If the OpenAPI document is authenticated, or you want to set a runtime header while syncing, pass --auth-header:

Terminal window
export API_TOKEN='...'
appctl sync \
--openapi https://api.example.com/openapi.json \
--base-url https://api.example.com \
--auth-header 'Authorization: Bearer env:API_TOKEN' \
--force

--force is required whenever .appctl/schema.json already exists and you want to regenerate it. Changing target auth later does not require resync. Use appctl auth target ... or edit [target] in .appctl/config.toml.

For APIs that issue tokens from a username/password token endpoint, use token-login outside chat:

Terminal window
appctl auth target token-login api \
--url https://api.example.com/oauth/token \
--username-env APP_USER \
--password-env APP_PASSWORD \
--token-field access_token

This stores the returned token in the keychain and configures HTTP tools to send it as a bearer token.

If your OpenAPI file declares an apiKey security scheme with in: query, appctl now injects that query parameter from env/keychain at runtime. If the spec lists access_token (or similar) as a normal query parameter instead, it becomes a normal tool parameter.

To supply a value without typing it in chat, use [target.default_query] in config.toml: a map of query names to values merged into every relevant HTTP call. Tool arguments from the model override these defaults for the same key. Values can be a literal or env:VAR to read from the environment, for example:

[target.default_query]
access_token = "env:MY_API_ACCESS_TOKEN"

Use appctl doctor to check reachability after you set the base URL and auth.

What the model does vs what appctl adds (so the agent can use auth)

Section titled “What the model does vs what appctl adds (so the agent can use auth)”

The language model only chooses tool names and JSON arguments that match the generated tool schema. It does not “log in” to your app by itself.

LayerWho supplies it
HTTP headers (Authorization, API keys, etc.)appctl — from [target] auth_header, schema.metadata.auth_header (from sync), or schema.auth + env/keychain. Injected on every HTTP tool request by the appctl process before the call is sent.
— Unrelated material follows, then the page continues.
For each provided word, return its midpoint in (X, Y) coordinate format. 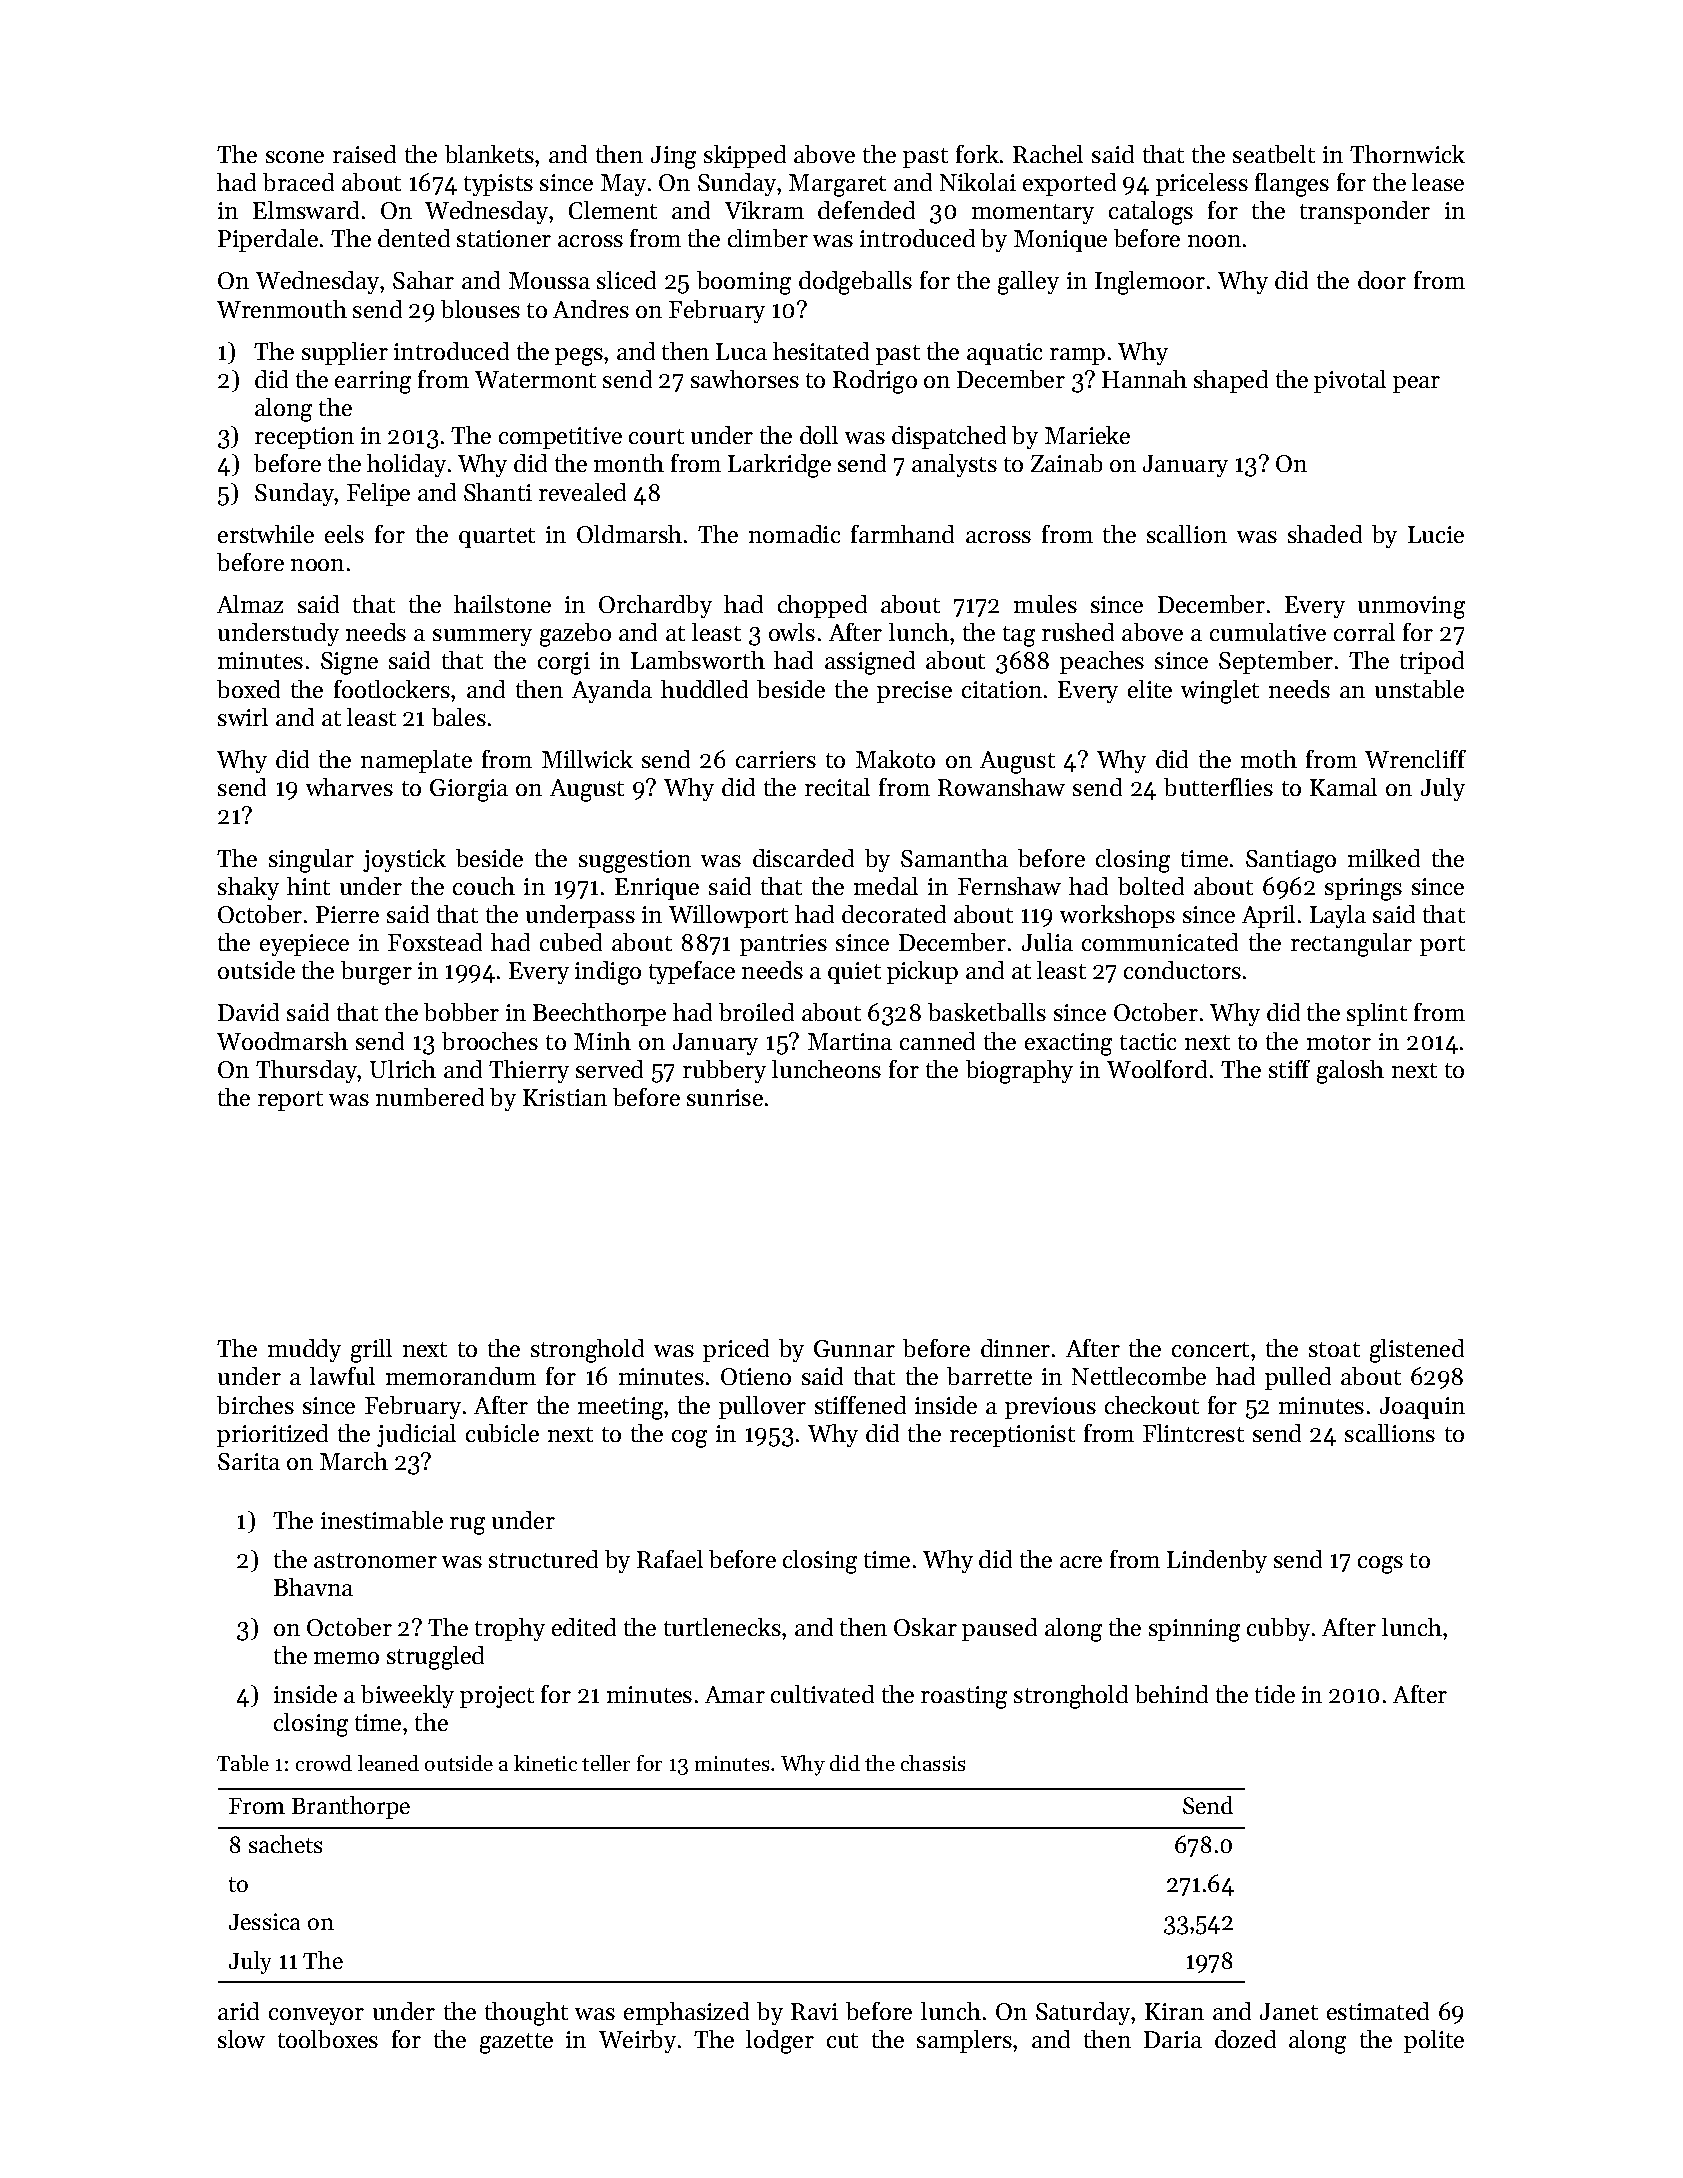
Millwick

The model is not given your raw bearer string in the system prompt; it should call the tool and let appctl attach headers.
Query parameters in the specModel if it passes them in the tool call; appctl fills gaps from [target.default_query] (e.g. env:VAR) so optional tokens need not be typed in chat. If you configure default_query for a name, the model can omit that key and the runtime still sends it.
What to tell usersConfigure target (and default_query for query-style APIs) before chat; then ask the model in natural language to list/call endpoints. If it still asks for a token, ensure default_query or header auth is set, or the tool will return 401/403 in the result.
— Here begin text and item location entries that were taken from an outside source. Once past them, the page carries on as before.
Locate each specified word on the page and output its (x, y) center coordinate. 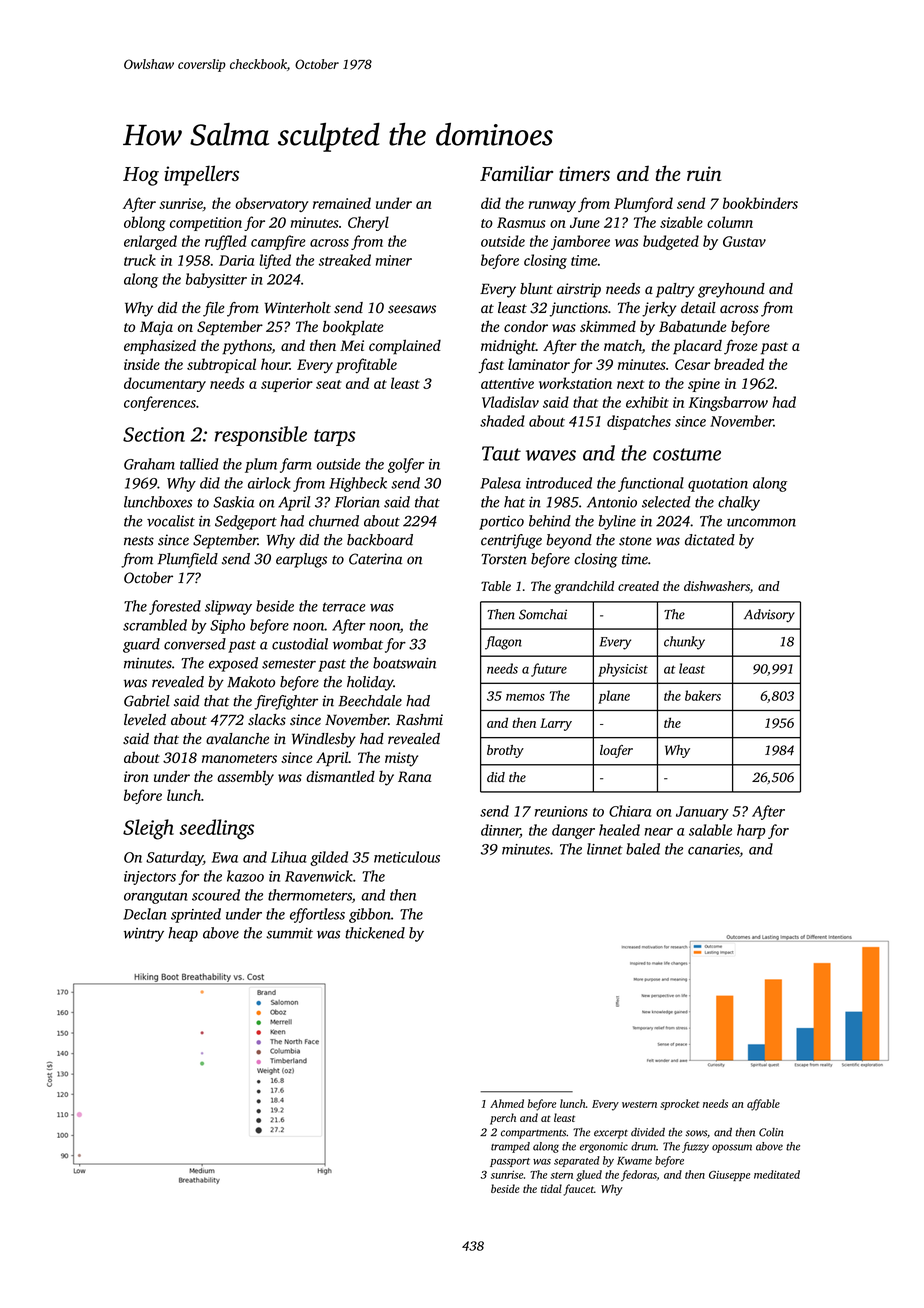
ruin (704, 173)
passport (510, 1162)
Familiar (516, 173)
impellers (201, 175)
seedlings (217, 829)
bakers (703, 695)
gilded (329, 858)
In short: auth for the target API is not “in the model’s head” — it is in appctl config and the OS env/keychain. The model’s job is to use tools; the executor’s job is to add configured credentials to each HTTP request.

  • Incomplete specs produce incomplete tools. Lint your spec with Spectral before syncing.
  • If the spec is served behind an HTML login flow, either save it to a file and pass the file path, or configure cookies/session auth separately. appctl does not complete arbitrary browser logins during OpenAPI sync.
  • Operation-specific security is represented best when the OpenAPI document uses clear global or per-operation security entries. If different endpoints need unrelated credentials, prefer [target] auth_header for the server instance or split schemas per auth domain.
  • Webhook and callback operations are ignored.